__Tasks and exercises__
a) Do these statements agree with the passage on Australian screen and games policy? For each, answer yes or no and quote the words of the passage that decide it.
(i) The tax incentive proposed by IGEA is a 30% refundable tax offset for video game development.
(ii) Australia has offered bits of support for games since 2010.
(iii) The Government proposes that the ABC and SBS report their investment in new Australian programming to the ACMA every two years.
b) Carry on the passage on Australian screen and games policy, starting after its last sentence.

__Extracted text__
== Segment start ==

The most tangible plans are also part of that Green Paper. Fletcher, ever the avid reader, has a tricky plan reduce the spectrum allocations to broadcasters, including the ABC, sell the space and use it to set up a new set of content funds run through Screen Australia.
That will take a lot of work because it has to interlace with the existing system.
Also, the government plans to regulate the ABC and SBS:
The Government proposes to amend legislation to establish a clear and explicit requirement for the ABC and SBS to provide new Australian programming, in line with the obligations imposed (or proposed) for other sectors of the Australian media industry.
The Government also proposes to require the ABC and SBS to provide information about their investment in, and provision of, new Australian programming to the ACMA annually, again, in line with other media organisations.
Games
As the traditional boundaries between local and global, film and television, post and live production break down, the various agencies and their ministers have woken up to the real nature of the games industry. Australia has puddled around with bits of support for games since 2000, but the framework has tended to be industrial. Lots of jobs in young people shackled to their work stations.
That limited vision of games is long gone in the sector, which has campaigned consistently for a place in the cultural landscape. Now the politicians are learning that the same mechanisms to support linear production are just as necessary here. A share of the tax rebate pie, enterprise funding, export support, building commercial and financial expertise – the library of techniques have been ripe for the transfer.
Over this last year Screenhub has pushed thoroughly into the games space, through articles from Jini Maxwell.
She studied the impact of COVID, good and bad. Increased attention but more personal pain:
Like all of the creative sector, game development in Australia relies heavily on contractors, whose skills are acquitted on a range of projects via short contracts but without the face-to-face connection of community events, in-person game jams, meetups, and conferences are put on hold, it will be much harder to break in.
The IGEA-proposed tax incentive is a 30% refundable tax offset for video game development. This is designed to match the 30% Post, Digital and Visual Effects (PDV) rebate available to the film and television industries nationwide. The PDV rebate was extended to South Australian game developers last month in a national-first, but game developers in the rest of the country still have to do without.

== Segment end ==

__Data under study__

== Segment start ==

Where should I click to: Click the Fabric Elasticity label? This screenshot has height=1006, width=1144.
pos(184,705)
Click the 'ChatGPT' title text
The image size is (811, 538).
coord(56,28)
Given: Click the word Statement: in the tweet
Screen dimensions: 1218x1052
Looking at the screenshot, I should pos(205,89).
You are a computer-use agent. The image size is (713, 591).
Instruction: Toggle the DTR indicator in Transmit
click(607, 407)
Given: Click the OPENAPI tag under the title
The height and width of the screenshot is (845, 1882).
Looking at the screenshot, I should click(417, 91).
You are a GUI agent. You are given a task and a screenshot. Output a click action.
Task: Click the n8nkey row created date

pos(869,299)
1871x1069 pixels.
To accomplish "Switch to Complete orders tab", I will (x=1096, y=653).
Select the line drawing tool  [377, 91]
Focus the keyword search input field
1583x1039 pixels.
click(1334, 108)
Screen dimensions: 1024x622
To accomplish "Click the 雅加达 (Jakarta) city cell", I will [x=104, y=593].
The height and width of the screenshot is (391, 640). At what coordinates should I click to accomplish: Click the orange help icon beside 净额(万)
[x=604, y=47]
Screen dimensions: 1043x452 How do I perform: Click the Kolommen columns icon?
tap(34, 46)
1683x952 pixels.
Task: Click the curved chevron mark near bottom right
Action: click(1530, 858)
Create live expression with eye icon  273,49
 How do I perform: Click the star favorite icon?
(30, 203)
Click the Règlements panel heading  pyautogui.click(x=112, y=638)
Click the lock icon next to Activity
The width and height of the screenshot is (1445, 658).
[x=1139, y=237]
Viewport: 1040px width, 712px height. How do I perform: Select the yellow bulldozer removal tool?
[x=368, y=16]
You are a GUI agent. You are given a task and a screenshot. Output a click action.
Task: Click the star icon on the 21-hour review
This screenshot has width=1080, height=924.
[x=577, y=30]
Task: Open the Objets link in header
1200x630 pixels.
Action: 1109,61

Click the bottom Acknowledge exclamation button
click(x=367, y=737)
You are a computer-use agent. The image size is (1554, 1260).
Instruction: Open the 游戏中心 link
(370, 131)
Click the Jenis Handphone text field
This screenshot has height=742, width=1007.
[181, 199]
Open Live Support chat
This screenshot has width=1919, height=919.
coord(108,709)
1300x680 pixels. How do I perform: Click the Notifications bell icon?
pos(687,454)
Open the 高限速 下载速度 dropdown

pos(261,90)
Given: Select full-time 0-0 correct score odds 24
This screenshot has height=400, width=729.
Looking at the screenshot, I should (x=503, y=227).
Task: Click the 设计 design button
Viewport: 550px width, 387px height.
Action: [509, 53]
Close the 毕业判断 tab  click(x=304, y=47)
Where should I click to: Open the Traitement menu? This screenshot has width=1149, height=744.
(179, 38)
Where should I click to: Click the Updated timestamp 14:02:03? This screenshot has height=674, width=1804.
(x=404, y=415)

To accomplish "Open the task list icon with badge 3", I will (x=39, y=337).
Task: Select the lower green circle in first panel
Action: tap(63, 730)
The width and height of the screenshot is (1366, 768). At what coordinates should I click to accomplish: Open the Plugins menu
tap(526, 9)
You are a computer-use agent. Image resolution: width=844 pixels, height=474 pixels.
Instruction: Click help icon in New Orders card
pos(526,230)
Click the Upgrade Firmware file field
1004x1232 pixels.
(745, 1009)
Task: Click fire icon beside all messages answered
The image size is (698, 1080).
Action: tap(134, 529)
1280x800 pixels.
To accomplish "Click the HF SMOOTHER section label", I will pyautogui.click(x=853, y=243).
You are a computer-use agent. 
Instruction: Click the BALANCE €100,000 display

== Segment end ==

__Answers in order__
a)
(i) Yes: "The IGEA-proposed tax incentive is a 30% refundable tax offset for video game development."
(ii) No: "Australia has puddled around with bits of support for games since 2000"
(iii) No: "to provide information about their investment in, and provision of, new Australian programming to the ACMA annually"

b)
As a result of IGEA’s input, the Department of Employment has liaised with the Australian Bureau of Statistics to accommodate 47 videogame development-related roles on the Skilled Occupations List, by recognising them through existing Australian and New Zealand Standard Classification of Occupations (ANZSCO) codes.
The classification definitions are based on the skill level and specialisation usually necessary to perform the tasks of the specific occupation, or of most occupations in the group, and an employer is required to nominate a category through which a working visa is processed.
Cultural structure
This has been a year of huge reflection for the sector. Again and again we hear people discussing how they have reconnected with their families, searched for a different work-life balance and looked again at their ambitions. Everyone has their own answers.
There is a general paradox showing up here, through the coincidences of changing technology, the rise of totalitarian leaders, and our need to stick together as a community. We now know for sure that diseases travel the entire planet, that the commissioning entities we work for are truly vast and turn up everywhere. And we know that the education of our own kids has taken a battering, and they need to learn a more humane and generous form of citizenship.
Often now, they are showing the way. We are all stories, everything we do makes sense in story, and we are part of the great warp and weft of human imagining.